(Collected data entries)
[Start of section]
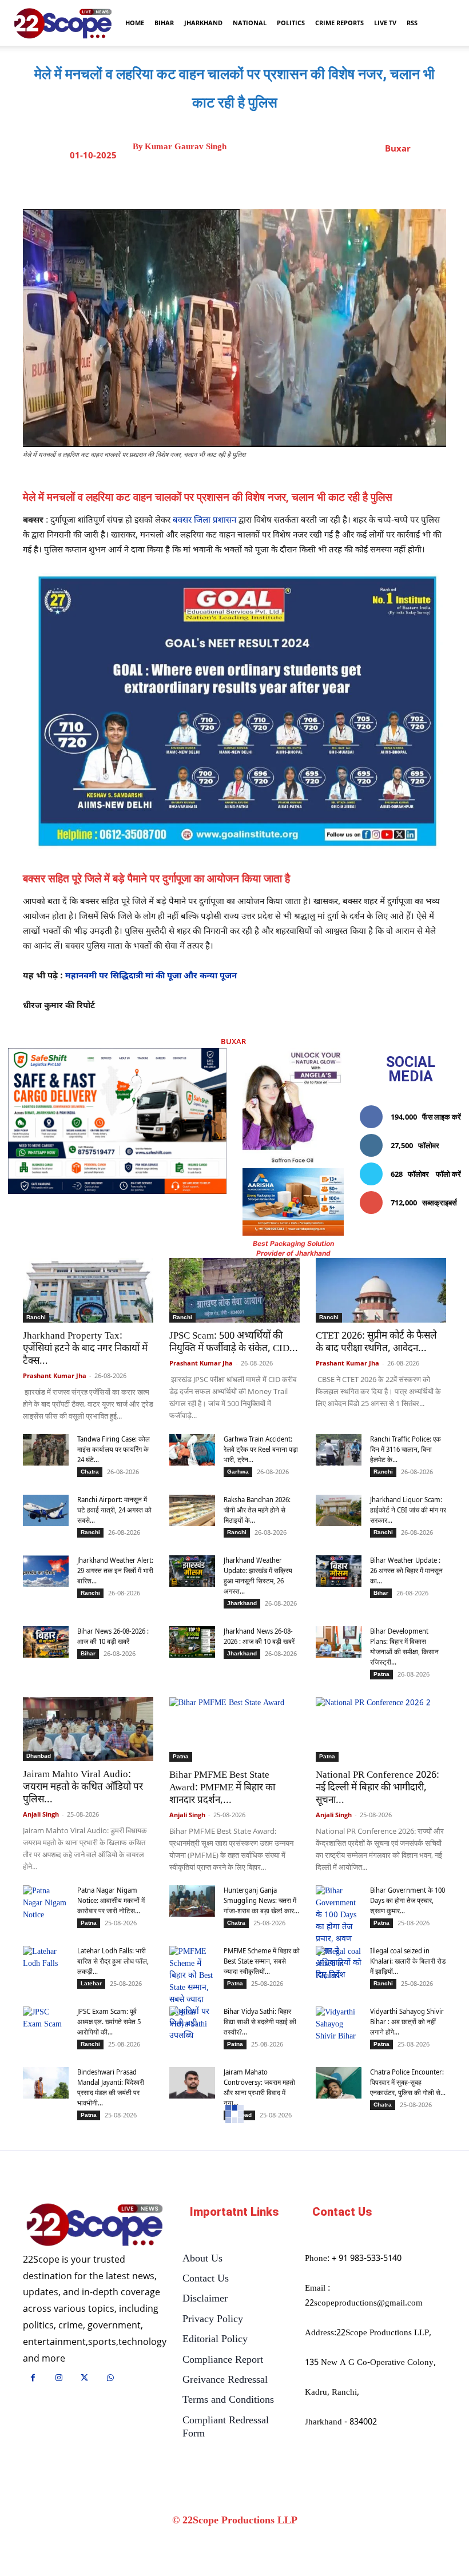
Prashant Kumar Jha (54, 1375)
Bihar (164, 22)
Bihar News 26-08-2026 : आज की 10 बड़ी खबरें (113, 1636)
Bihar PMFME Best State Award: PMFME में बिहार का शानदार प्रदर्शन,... (222, 1788)
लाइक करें (447, 1117)
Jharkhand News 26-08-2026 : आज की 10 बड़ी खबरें (259, 1636)
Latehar (91, 1983)
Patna (381, 1674)
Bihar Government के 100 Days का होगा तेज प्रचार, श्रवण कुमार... (407, 1900)
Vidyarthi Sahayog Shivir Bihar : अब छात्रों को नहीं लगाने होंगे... (407, 2021)
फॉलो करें (448, 1174)
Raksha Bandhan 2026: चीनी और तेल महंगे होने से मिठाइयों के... (257, 1510)
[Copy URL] (324, 180)
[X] (245, 180)
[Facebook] (219, 180)
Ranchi (36, 1317)
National (250, 22)
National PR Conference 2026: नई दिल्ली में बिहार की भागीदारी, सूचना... (377, 1788)
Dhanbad (38, 1756)
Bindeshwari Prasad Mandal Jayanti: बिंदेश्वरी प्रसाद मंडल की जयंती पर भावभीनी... (110, 2087)
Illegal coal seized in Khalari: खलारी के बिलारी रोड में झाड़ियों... (408, 1961)
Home (134, 22)
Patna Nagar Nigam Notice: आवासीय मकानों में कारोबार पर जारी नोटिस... (111, 1900)
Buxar (398, 148)
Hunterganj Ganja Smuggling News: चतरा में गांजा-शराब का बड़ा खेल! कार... (261, 1900)
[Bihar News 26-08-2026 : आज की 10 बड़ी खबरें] (46, 1642)
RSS (412, 22)
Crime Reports (339, 22)
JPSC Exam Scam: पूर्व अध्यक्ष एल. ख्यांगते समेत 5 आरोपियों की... (109, 2021)
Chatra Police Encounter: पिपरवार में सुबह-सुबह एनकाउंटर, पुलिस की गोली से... (408, 2082)
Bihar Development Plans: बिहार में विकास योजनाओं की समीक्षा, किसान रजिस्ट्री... (404, 1646)
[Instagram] (59, 2379)
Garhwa (238, 1471)
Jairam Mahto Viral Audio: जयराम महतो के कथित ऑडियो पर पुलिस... (83, 1787)
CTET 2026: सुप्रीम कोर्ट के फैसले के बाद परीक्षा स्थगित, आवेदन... (376, 1342)
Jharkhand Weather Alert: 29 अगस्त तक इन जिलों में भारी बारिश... (115, 1570)
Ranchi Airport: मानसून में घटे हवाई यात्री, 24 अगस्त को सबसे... (114, 1510)
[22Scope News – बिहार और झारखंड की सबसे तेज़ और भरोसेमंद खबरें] (94, 2225)
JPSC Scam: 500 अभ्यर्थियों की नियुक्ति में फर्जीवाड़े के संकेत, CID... (233, 1342)
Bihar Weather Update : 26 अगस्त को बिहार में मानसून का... (406, 1570)
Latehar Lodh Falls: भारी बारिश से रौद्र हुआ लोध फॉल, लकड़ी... (113, 1961)
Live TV (385, 22)
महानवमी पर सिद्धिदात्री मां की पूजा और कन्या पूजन (151, 976)
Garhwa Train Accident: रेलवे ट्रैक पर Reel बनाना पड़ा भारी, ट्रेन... (261, 1449)
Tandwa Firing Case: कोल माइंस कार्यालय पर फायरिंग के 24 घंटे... (113, 1449)
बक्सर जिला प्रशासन (204, 520)
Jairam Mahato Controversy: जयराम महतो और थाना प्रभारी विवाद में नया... (259, 2087)
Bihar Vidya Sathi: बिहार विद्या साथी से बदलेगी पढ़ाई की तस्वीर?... (260, 2021)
[End of section]
### Brief
Taking the lines above, repeat exactly those from the line that contains "[Instagram] (59, 2379)" through the line that contains "[22Scope News –", and both of those lines as well. Include nothing else.

### Exercise result
[Instagram] (59, 2379)
Garhwa (238, 1471)
Jairam Mahto Viral Audio: जयराम महतो के कथित ऑडियो पर पुलिस... (83, 1787)
CTET 2026: सुप्रीम कोर्ट के फैसले के बाद परीक्षा स्थगित, आवेदन... (376, 1342)
Jharkhand Weather Alert: 29 अगस्त तक इन जिलों में भारी बारिश... (115, 1570)
Ranchi Airport: मानसून में घटे हवाई यात्री, 24 अगस्त को सबसे... (114, 1510)
[22Scope News – बिहार और झारखंड की सबसे तेज़ और भरोसेमंद खबरें] (94, 2225)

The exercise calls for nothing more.